How can I handle such a situation in an Islamic manner?
Answer
In this counseling answer:
• You did say no, so I would kindly suggest that you move on and stop looking for him online.
• As long as you kindly refused his proposal in an Islamic way, the outcome, or the way he chooses to feel about it or act afterward, is not your responsibility.
As Salamu ‘Alaikum sister,
Often times, men take it personal when they offer a marriage proposal and are turned down. I guess, who wouldn’t be, right? But it seems he may be taking it to extremes from what you stated about his profile pictures. However, as you said “no” to the proposal, I am wondering why you are checking his profile status? Also, in what way are you interpreting that it relates to you? You did not elaborate on this point; therefore, I am confused about its content and if, in fact, it is about you.
Perhaps you are reading something into it that is not there? In any event, dear sister, you did say no, so I would kindly suggest that you move on and stop looking for him online. Please, focus on yourself, your current life situation in terms of what it is you need to be doing (school, career, family, etc.)
As far as what you can do Islamically, while I am not a scholar, I can suggest that you do not fixate on this situation.
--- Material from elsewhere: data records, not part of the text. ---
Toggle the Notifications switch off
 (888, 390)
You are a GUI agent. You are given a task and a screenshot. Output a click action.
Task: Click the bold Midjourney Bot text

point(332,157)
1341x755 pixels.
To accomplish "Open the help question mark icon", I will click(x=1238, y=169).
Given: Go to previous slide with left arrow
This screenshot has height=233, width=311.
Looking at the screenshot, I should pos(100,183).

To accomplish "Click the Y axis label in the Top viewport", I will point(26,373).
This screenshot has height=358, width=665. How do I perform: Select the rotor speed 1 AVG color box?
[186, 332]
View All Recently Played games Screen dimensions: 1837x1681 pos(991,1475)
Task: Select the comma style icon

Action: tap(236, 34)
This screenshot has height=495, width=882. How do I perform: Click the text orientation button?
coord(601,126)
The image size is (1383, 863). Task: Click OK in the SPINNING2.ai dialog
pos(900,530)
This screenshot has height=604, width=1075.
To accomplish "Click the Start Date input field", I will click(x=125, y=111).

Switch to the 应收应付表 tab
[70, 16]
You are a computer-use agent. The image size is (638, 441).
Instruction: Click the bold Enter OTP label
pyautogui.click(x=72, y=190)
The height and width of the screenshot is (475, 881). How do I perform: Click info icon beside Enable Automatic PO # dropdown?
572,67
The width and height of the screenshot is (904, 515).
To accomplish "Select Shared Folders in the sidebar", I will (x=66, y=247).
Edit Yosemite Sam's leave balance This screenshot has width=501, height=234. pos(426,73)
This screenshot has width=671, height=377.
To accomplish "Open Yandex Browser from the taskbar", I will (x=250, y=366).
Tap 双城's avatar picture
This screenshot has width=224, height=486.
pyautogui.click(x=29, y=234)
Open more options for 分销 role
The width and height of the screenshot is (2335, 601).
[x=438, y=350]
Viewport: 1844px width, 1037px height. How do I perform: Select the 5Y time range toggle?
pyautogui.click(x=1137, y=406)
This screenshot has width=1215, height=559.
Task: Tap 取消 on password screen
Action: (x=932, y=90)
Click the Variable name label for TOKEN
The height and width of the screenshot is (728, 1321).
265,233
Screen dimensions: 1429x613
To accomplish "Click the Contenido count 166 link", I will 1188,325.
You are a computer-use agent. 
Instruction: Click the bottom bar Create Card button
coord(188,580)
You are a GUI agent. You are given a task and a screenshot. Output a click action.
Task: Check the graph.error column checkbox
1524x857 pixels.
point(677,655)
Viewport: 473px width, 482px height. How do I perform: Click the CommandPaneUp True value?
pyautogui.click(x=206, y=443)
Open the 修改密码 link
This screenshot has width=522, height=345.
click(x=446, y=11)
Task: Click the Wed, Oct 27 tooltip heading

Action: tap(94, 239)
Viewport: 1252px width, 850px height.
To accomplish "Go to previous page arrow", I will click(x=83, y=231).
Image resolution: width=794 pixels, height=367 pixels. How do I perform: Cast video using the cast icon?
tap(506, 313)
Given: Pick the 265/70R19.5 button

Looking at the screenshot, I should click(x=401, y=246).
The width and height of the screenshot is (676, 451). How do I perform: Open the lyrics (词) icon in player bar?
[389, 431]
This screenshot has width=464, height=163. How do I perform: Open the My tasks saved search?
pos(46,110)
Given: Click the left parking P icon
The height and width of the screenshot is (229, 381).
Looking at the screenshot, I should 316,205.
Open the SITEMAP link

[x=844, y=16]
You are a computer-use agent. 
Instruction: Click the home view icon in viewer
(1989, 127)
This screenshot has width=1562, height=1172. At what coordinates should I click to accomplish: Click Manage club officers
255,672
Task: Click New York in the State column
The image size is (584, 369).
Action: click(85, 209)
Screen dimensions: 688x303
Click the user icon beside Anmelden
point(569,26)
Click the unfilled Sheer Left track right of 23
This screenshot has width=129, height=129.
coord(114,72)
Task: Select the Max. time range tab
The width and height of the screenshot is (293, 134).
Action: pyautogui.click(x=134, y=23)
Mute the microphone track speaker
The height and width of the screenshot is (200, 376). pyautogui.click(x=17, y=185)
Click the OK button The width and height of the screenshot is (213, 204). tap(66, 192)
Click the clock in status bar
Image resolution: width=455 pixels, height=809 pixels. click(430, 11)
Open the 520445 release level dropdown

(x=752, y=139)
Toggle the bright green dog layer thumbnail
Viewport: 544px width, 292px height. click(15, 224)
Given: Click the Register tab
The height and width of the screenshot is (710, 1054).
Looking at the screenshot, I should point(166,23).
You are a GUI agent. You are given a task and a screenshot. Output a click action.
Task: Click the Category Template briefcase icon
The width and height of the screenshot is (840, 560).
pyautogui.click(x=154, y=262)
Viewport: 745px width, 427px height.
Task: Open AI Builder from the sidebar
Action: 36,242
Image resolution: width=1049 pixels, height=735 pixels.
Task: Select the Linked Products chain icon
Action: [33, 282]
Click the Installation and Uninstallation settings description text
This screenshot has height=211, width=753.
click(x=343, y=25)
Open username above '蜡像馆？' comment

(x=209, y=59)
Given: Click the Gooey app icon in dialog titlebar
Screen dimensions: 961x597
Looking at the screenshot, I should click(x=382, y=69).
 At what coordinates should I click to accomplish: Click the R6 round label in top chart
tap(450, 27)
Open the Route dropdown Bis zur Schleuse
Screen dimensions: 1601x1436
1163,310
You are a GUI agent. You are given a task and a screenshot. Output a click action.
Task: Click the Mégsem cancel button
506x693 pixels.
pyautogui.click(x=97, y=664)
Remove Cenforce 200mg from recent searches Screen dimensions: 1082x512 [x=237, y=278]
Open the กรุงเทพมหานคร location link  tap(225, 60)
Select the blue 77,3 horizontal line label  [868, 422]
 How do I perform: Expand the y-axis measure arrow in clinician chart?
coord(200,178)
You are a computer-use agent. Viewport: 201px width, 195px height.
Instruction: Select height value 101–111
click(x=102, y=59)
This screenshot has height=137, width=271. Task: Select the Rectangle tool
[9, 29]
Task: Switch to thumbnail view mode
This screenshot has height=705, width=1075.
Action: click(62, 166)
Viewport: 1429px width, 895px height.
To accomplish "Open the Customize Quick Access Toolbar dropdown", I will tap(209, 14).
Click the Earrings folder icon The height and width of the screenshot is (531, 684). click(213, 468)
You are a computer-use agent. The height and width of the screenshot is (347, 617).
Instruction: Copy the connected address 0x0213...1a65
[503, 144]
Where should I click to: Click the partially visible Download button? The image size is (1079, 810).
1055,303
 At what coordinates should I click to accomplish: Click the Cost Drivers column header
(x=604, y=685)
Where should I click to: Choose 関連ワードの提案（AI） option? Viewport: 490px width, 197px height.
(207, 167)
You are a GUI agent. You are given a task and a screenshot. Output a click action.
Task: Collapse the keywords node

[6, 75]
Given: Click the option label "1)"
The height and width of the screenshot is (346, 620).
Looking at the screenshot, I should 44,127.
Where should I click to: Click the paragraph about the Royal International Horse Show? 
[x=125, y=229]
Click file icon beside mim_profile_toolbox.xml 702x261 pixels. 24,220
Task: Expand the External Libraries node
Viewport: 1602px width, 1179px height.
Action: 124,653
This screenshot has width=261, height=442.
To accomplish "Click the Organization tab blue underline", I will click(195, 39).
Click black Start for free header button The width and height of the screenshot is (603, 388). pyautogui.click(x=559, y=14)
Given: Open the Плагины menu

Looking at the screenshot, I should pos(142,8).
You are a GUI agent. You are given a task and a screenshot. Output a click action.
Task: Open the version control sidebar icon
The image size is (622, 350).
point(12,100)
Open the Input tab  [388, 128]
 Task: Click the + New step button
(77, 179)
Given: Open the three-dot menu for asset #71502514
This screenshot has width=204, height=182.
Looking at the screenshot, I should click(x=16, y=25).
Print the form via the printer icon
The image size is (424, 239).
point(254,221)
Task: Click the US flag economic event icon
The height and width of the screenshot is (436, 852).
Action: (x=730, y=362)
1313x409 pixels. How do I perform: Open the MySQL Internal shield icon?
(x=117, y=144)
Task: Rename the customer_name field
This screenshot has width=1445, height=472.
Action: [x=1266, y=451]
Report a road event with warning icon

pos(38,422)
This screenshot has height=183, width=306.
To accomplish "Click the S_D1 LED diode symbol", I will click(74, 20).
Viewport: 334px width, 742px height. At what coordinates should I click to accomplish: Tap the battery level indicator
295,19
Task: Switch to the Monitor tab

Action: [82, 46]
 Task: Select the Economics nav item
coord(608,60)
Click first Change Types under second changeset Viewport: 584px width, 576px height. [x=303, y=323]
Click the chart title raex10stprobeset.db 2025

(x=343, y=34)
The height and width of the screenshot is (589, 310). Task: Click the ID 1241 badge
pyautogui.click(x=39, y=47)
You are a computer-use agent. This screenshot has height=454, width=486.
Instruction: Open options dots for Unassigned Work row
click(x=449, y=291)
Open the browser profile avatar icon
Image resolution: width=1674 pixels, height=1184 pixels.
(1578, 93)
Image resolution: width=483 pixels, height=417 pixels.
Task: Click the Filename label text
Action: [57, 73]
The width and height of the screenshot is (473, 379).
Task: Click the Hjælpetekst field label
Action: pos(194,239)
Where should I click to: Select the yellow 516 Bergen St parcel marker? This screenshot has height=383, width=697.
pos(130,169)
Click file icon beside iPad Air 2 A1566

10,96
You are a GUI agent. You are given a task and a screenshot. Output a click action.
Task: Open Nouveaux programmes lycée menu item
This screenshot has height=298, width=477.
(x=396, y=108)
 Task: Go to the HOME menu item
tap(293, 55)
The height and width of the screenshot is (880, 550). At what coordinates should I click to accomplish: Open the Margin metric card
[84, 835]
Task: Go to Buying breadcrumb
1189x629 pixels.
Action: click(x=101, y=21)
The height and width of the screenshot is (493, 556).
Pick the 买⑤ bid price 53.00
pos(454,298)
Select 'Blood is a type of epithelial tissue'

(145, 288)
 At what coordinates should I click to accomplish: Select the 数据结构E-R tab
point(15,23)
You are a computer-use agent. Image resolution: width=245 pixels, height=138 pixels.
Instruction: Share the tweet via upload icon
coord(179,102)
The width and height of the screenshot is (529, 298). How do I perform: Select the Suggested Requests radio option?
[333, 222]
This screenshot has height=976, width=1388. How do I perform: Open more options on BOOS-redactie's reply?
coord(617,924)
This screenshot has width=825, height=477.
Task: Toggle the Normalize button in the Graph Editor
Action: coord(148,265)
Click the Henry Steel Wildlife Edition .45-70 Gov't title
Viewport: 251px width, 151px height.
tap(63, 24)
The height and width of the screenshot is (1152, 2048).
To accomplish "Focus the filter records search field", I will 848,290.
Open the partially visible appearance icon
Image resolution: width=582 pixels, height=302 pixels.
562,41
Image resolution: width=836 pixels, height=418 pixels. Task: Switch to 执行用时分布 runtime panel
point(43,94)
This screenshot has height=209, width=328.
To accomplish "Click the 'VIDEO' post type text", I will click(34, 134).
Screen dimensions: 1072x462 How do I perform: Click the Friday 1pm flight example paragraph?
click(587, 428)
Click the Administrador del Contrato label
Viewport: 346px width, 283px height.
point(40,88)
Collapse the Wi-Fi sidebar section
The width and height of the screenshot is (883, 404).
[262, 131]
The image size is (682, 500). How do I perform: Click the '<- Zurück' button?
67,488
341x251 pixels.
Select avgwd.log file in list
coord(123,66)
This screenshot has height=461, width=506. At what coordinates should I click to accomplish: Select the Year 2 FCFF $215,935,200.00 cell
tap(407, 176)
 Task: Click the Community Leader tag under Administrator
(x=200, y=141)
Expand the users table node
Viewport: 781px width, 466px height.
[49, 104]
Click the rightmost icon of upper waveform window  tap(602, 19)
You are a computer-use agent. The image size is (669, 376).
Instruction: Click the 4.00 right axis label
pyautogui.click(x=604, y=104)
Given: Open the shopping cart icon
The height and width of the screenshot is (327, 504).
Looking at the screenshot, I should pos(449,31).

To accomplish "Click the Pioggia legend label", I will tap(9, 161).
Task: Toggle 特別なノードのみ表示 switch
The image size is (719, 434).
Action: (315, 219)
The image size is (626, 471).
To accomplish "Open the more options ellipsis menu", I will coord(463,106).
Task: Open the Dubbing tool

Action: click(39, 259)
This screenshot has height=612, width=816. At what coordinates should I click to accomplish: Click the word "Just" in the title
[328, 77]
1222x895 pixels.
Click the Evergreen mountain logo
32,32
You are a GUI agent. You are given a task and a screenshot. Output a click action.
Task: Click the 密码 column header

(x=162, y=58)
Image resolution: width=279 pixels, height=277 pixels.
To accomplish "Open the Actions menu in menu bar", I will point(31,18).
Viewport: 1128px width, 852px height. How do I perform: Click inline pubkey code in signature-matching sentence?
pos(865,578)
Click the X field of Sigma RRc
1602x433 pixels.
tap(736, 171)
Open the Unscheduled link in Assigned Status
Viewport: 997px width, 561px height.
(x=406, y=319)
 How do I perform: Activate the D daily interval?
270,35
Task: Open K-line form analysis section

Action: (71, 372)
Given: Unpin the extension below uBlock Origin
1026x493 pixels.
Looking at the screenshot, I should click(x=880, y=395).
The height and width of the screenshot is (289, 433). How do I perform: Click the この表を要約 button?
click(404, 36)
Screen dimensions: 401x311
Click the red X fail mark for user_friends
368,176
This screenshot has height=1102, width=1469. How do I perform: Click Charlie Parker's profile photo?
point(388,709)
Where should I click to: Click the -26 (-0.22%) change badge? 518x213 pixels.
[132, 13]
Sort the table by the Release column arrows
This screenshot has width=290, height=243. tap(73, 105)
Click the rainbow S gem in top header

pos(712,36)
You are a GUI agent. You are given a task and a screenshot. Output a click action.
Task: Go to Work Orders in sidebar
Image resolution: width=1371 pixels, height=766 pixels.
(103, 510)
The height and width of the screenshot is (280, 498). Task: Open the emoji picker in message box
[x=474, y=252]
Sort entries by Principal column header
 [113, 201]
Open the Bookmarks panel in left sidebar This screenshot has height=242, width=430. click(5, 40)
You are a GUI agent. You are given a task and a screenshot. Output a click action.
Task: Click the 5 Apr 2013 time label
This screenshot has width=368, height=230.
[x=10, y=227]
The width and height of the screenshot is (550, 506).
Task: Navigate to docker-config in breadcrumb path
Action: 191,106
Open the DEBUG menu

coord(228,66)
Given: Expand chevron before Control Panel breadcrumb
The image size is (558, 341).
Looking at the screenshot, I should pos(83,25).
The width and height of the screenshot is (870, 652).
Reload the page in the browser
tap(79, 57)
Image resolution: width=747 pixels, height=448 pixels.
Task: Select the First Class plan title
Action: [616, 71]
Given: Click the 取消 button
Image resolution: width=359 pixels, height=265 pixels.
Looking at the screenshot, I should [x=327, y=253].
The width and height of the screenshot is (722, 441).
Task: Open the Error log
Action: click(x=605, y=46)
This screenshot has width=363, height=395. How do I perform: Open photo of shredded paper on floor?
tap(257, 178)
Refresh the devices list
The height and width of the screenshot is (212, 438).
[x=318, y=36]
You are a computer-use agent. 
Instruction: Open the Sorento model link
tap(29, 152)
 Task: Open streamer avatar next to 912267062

When you said no, you closed that door for marriage and there is nothing you should feel bad about! We are all entitled to marry one whom we feel we will be compatible with.
I admire your insight into your own feelings and your thoughtful consideration as to whether this would be a happy marriage for you. Many times women just marry for the sake of being married and everyone ends up unhappy.
In sha’ Allah, you will find the one who Allah (swt) has for you, the one who is compatible, as will the young man who asked for your hand in marriage. He, too, in sha’ Allah will find the right one as well. While none of us like to hurt people, sister, it is better to be honest (as you were) and experiences a brief time of sadness and pain rather than a lifetime of it due to a bad decision.
Check out this counseling video:
As long as you kindly refused his proposal in an Islamic way, the outcome, or the way he chooses to feel about it or act afterward, is not your responsibility.
I kindly suggest, dear sister, that you move on, stop worrying about his activities, stop looking at his social media pages, and try to accept the fact that for both of you, this was the best decision. While he might not appreciate your refusal now, he will in the future, in sha’ Allah, as no one wants to be married to someone who does not really love them, or be trapped in an unhealthy marriage.
You did the right thing, now just let go and move on with your life, as he will too very soon!
We wish you the best, sister. You are in our prayers.